“I’d like a tall Americano.”
“With room for cream?”
“Yes please.”
An innocuous daily exchange at my local Starbucks.
I hand Chris my Starbucks card. He slides it through the card slot on the cash register.
Suddenly the card catches. And goes flying. Somewhere.
As if into outer space. It disappears.
“Where’d it go?!” marvels Chris.
“It went somewhere,” I say. “Didn’t just disappear.”
He searches searches searches. Searches high and low around, behind and underneath the register.
He peers into shelves. Removes boxes. Sifts through stacks of paper bags for pastries.
He peeks under the floor mat. Checks around coffee machines. Looks under random cafe items.
Nothing.
“You have to find that card,” I say. My patience is thinning. He’s been searching for 10 minutes.
“What are you looking for?” asks a second barista.
“Her card. It went flying … somewhere.”
The second barista doesn’t join in, he’s making drinks. Despite my impeccable work ethics that impel me to join in any endeavor involving tasks, I restrain myself.
“It’s not my place to go behind the counter. It’s not my job to find that card. It’s his.” Only by telling myself that repeatedly do I NOT step behind the counter!
More minutes pass.
“You have to find that card. It was a gift. It has sentimental value.” It’s got money on it too. But sentiment’s what attaches me to the card. That plus the fact that in our 3D reality — a reality not narrated by Rod Serling — coffee cards do not suddenly evaporate.
I disappear. Not per the Twilight Zone. “I’m not leaving,” I tell barista Chris. “Just going to the restroom.”

-=-=-

— Written exercise —
Continue the story about the lost Starbucks card from its last line.

-=-=-

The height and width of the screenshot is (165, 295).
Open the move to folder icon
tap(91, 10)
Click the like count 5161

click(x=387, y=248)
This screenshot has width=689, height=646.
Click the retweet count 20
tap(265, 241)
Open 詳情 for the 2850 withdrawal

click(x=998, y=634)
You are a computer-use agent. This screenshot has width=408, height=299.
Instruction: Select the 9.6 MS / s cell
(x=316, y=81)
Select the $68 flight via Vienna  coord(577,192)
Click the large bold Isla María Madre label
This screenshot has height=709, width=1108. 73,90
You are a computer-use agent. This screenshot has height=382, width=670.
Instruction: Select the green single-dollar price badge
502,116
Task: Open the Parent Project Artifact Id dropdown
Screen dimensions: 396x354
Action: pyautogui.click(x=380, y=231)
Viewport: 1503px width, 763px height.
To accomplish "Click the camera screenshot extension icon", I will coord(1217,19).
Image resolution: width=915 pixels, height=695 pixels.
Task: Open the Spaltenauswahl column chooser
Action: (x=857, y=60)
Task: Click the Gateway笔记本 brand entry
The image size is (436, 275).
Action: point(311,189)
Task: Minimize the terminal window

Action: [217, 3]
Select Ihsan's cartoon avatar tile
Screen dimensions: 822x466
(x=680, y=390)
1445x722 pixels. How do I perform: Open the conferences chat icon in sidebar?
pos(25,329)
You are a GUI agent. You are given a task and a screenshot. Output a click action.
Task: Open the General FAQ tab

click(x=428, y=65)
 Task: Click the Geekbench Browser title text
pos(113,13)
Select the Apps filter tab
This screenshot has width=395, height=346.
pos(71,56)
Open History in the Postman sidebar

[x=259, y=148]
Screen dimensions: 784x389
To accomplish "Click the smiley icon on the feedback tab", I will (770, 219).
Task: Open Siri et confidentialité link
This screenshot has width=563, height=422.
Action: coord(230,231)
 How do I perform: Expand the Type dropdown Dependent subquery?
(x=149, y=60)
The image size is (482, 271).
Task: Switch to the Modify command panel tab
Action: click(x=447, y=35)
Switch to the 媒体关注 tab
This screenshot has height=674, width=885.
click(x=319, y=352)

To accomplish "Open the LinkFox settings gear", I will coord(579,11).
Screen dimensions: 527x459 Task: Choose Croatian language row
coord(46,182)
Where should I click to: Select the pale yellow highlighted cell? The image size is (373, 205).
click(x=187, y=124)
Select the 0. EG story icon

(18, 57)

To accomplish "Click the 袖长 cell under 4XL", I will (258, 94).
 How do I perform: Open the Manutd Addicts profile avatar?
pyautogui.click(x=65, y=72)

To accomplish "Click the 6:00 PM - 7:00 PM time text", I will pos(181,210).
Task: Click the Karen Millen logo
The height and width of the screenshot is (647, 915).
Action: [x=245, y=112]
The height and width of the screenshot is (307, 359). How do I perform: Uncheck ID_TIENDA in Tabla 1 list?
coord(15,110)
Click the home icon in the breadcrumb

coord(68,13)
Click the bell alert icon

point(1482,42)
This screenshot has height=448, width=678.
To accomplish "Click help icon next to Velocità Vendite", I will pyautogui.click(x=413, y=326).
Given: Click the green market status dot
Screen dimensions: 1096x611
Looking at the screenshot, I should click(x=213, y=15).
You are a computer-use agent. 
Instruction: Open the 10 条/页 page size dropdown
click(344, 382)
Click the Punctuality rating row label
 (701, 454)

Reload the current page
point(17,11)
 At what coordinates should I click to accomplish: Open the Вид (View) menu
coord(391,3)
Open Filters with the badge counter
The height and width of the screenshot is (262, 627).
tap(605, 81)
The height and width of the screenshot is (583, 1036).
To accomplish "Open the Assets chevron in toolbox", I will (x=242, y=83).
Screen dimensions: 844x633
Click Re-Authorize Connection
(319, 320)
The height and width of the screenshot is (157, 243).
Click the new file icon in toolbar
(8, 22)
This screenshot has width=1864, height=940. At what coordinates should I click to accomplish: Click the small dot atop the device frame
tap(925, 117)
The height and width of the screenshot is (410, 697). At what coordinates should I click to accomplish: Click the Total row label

-=-=-

— Response to this task —
Some 12 minutes waiting as he hunts every which direction, my impatience turns to irritation. “That card’s somewhere. He’ll stay here ’til midnight to find it if he has to,” I tell the second barista. I’m super irritated.
“Maybe not that late,” he replies. He’s subtly irritated.
Chris stands, re-examines the area around the cash register. Brushes his hand atop the right pocket of his green apron.
“Oh my god!” — or something to that effect.
Voila! Like a magician with a rabbit, he pulls out: My card!
Somehow … lord knows how … it’d sailed from the card swiper straight into his pocket!
Freakish! Weird! Twilight Zone-y! Incredulously, we laugh. “Well, next time you’ll know where to look first!”
He gives me the tall Americano at no charge, completing our journey to another galaxy where Starbucks cards do dematerialize and reappear out of thin air.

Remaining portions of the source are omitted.